# 作業の説明
下の文章のうち、「なお、電子調査票によるオンラ」で始まり「導をしてもよいのではないか。」で終わる部分を一字も変えずに書き出してください。
─── 対象の文章
なお、電子調査票の開発に必要な経費は、予算確保に向け最善を尽くしたい。
 
(小山委員)
 調査のオンライン化に期待されるものは、実査に関わる者と回答する者双方の作業負担の軽減だと思う。これまでのワーキンググループの場でも、審議協力者として参画している自治体の代表者からも負担軽減に関する意見があった。その点も実現できるよう今後十分に検討するとともに、各自治体に対し調査へ協力していただけるよう丁寧な説明が必要
 
(津谷委員)
 現行の調査方法を基本とするということは、現行の調査票をできる限り踏襲することになると思うが、そのオンライン化については、十分に時間をかけ、慎重に準備することが必要であり、複雑かつ多岐にわたる調査票のオンライン化には多くの時間とコストとマンパワーが必要
 また、オンライン化を実施するに際し、できれば試験的な調査を事前に行うことが望ましいが、試験的な調査を実施することが難しいようであれば、令和4年調査は全調査地区をオンライン調査の対象とするのではなく、一部の調査地区を選定してオンライン調査を実施することも一つの選択肢ではないか。
 
・オンライン化した際の調査票の回収について
 
(臼井委員、小山委員)
 オンライン化とは、紙の調査票を一切用いず、調査すべてをオンラインで実施するということか。その場合、PCやスマホに使い慣れていない調査対象者へのサポートはどのようにするのか。高齢者世帯ではこの点が障害になる恐れがあり、結果的に調査員が「IDなどの配布」や「督促」などの業務に加え、高齢者に代わりPCやスマホの操作の手助けをすることも必要になるのではないか。高齢者世帯が調査対象から脱落しないよう支援が必要
 ⇒事務局からのコメント
 事務局案は、従来の紙の調査票に加えて、電子調査票によるオンラインでも回答できるよう、調査対象者の利便性の向上を図ることを目的とした調査方法の見直しである。PCやスマホで回答することが困難な者や、PCやスマホを持っていない者などについては、これまで通り紙の調査票により回答していただくことを想定している。
 なお、電子調査票によるオンラインでも正確に回答していただけるよう、①調査員が各世帯を訪問した際に、ID・パスワードの配布とともにオンライン回答の説明用紙も併せて配布、②コールセンターを設置し、操作方法などの問合せに対応するなどの対策を講じる予定でいる。

 
(小塩委員)
 若年層は、オンラインでの回答を選択する者が多いと思うが、オンライン調査を実施する際は、オンラインでの回答をメインとし、紙での回答はサブにするような意図的な誘導をしてもよいのではないか。
──────
─── 提供資料
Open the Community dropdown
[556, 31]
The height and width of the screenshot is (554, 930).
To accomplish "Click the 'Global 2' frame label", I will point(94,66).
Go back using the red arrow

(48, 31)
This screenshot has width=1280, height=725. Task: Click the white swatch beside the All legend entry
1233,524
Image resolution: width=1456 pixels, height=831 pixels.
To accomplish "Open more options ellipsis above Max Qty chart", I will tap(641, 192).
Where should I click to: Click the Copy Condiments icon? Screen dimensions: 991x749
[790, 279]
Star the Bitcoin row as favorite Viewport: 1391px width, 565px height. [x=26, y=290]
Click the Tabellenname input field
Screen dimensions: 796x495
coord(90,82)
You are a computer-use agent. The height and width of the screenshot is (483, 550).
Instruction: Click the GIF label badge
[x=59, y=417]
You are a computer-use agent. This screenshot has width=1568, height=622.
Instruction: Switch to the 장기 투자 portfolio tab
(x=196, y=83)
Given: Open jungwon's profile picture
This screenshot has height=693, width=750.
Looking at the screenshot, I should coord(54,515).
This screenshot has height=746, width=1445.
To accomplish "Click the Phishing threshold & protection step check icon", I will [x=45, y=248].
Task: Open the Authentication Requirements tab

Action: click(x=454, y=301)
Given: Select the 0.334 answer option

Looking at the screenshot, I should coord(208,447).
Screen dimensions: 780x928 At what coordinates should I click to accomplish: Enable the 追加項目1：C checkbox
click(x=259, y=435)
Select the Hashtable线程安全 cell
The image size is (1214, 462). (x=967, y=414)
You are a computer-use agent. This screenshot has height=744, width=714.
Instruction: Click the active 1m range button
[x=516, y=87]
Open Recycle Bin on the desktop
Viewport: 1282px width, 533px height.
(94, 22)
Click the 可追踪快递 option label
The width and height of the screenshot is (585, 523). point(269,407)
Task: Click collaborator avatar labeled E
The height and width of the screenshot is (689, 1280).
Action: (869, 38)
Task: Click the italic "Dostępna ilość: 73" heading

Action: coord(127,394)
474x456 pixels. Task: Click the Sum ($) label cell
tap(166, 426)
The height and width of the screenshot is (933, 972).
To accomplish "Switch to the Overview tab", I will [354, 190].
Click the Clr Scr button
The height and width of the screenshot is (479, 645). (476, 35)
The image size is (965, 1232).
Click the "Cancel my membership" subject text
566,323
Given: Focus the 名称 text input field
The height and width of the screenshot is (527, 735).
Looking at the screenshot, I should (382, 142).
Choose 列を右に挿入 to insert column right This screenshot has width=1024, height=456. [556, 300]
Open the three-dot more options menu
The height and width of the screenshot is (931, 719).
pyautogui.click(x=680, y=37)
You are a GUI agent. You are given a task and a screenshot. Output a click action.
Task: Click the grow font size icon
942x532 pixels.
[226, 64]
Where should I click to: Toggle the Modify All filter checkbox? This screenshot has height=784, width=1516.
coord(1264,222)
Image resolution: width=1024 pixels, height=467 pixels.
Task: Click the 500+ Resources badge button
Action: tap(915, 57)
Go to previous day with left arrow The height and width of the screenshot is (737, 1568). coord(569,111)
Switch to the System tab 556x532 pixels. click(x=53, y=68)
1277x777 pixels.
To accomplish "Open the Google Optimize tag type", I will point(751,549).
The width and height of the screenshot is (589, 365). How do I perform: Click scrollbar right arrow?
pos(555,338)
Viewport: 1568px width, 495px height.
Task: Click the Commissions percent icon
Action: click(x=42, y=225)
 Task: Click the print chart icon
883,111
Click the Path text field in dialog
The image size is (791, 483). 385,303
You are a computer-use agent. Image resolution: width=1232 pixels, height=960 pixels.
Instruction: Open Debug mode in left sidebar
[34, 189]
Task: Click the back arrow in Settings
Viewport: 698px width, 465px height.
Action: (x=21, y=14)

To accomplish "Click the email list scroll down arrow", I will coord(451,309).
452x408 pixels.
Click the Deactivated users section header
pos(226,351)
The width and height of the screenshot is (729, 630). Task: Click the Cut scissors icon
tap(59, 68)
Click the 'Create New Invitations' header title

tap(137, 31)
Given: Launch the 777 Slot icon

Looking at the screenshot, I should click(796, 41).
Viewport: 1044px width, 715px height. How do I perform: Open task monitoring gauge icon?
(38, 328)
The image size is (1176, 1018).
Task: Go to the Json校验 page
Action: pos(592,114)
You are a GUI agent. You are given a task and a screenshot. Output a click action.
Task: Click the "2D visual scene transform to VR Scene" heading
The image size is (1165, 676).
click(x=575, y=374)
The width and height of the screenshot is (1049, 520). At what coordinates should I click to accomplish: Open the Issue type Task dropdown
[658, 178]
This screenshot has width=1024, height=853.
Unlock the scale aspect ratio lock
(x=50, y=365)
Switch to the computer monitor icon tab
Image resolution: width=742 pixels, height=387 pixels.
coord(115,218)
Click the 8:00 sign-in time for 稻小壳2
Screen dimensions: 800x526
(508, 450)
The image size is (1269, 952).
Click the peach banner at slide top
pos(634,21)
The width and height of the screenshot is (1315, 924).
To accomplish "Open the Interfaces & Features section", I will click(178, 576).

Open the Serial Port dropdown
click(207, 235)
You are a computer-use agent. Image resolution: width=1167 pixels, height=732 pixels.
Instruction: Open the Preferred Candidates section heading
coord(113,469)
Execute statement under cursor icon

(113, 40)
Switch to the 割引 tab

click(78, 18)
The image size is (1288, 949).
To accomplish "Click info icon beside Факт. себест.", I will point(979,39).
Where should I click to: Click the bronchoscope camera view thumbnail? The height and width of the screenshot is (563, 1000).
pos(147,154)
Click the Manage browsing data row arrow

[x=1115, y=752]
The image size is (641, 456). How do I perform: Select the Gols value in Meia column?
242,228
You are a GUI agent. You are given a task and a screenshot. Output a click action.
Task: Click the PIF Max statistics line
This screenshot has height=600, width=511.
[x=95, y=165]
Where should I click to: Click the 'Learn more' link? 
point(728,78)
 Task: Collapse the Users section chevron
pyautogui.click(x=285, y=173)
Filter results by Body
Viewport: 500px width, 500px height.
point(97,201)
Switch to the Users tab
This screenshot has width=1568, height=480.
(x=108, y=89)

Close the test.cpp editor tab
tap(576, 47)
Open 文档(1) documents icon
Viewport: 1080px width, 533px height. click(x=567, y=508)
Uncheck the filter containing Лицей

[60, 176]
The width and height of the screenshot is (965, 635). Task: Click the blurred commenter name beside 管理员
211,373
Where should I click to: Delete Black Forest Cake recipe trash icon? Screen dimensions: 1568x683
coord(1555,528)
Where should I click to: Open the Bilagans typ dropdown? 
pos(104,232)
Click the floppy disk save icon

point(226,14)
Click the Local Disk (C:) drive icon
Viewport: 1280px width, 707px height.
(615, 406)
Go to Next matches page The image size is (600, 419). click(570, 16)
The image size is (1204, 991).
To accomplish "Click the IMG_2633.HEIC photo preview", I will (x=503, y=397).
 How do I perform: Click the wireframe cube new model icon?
──────
# 解答欄
なお、電子調査票によるオンラインでも正確に回答していただけるよう、①調査員が各世帯を訪問した際に、ID・パスワードの配布とともにオンライン回答の説明用紙も併せて配布、②コールセンターを設置し、操作方法などの問合せに対応するなどの対策を講じる予定でいる。

 
(小塩委員)
 若年層は、オンラインでの回答を選択する者が多いと思うが、オンライン調査を実施する際は、オンラインでの回答をメインとし、紙での回答はサブにするような意図的な誘導をしてもよいのではないか。